▶ EXERCISE SET:
1 - In the Littrow biography, rewrite the part from "Born in Kazan, Russian" up to and including "Otto von Littrow.", swapping "doctorate" for "degree".
2 - Carry on the Littrow biography from its last sentence.
### TEXT PROVIDED
Karl Ludwig Edler von Littrow (18 July 1811 – 16 November 1877) was an Austrian astronomer.

Born in Kazan, Russian Empire, he was the son of astronomer Joseph Johann Littrow. He studied mathematics and astronomy at the universities of Vienna and Berlin, receiving his doctorate at the University of Krakow in 1832. In 1842 he succeeded his father as director of the Vienna Observatory. Under his leadership, construction of a new observatory began in Währing in 1872; he died, however, prior to its completion. He was the husband of Auguste von Littrow and the father of Otto von Littrow.

He died in Venice, Italy.

He is the great-great-grandfather of Roman Catholic Cardinal Christoph Schönborn.
######
### RECORDS SHOWN
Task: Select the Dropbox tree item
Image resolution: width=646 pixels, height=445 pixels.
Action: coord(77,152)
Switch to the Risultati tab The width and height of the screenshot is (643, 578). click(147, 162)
######
### RECORDS SHOWN
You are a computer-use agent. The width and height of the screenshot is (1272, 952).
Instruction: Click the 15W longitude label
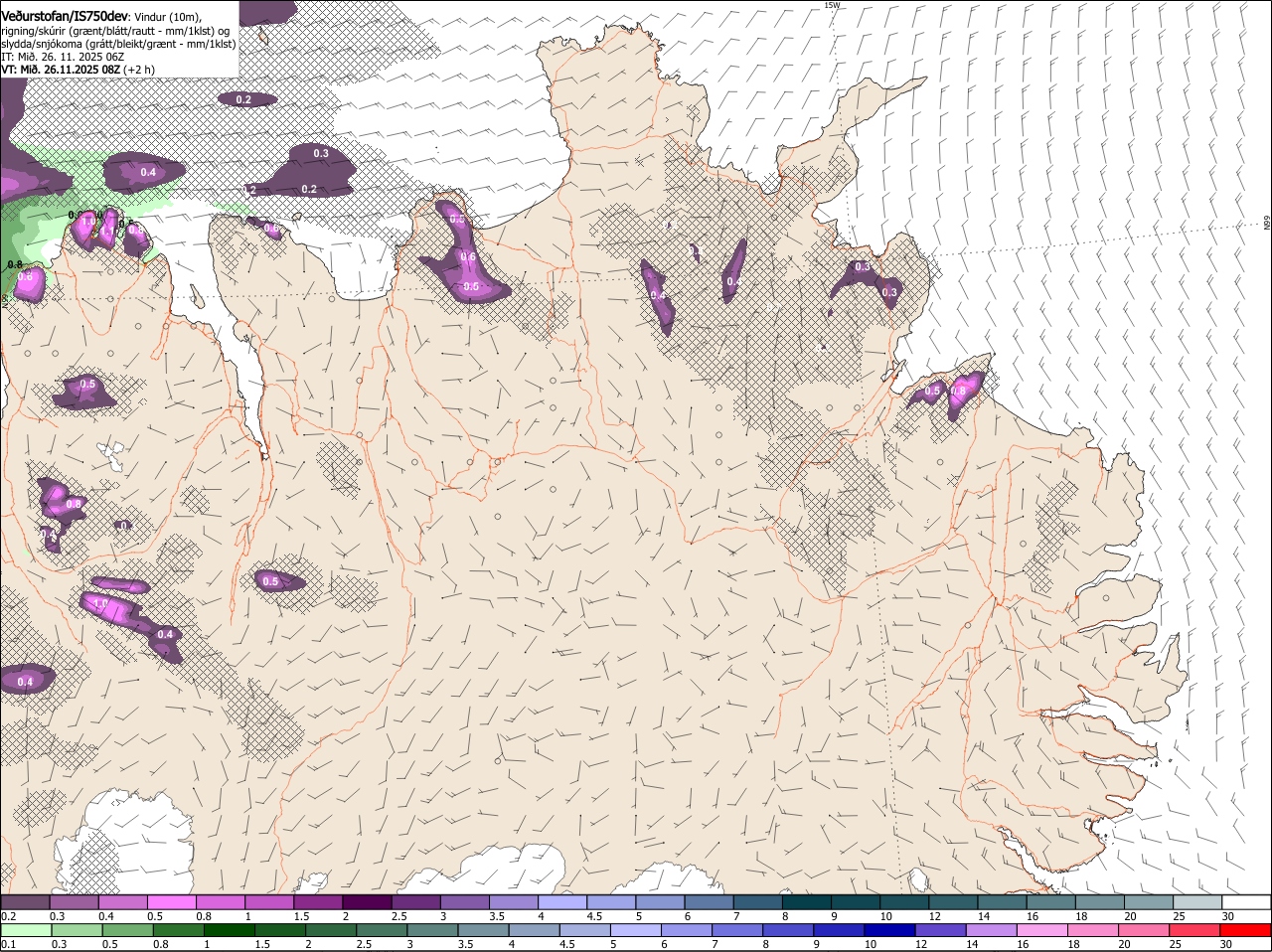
######
▶ ANSWERS TO THE EXERCISE:
1 -
Born in Kazan, Russian Empire, he was the son of astronomer Joseph Johann Littrow. He studied mathematics and astronomy at the universities of Vienna and Berlin, receiving his degree at the University of Krakow in 1832. In 1842 he succeeded his father as director of the Vienna Observatory. Under his leadership, construction of a new observatory began in Währing in 1872; he died, however, prior to its completion. He was the husband of Auguste von Littrow and the father of Otto von Littrow.

2 -
==Publications==
- Beitrag zu einer Monographie des Halleyschen Cometen, (1834) - Monograph on Halley's Comet.
- Verzeichnis geographischer Ortsbestimmungen, (1844) - Directory of geographical localizations.
- Die Wunder des Himmels : gemeinverständliche Darstellung des astronomischen Weltbildes, (1854) - The wonders of the heavens; a common understanding of the astronomical world image.
- Physische Zusammenkünfte der Planeten, (1859).
He made contributions to a new edition of Johann Samuel Traugott Gehler's Physikalisches wörterbunch.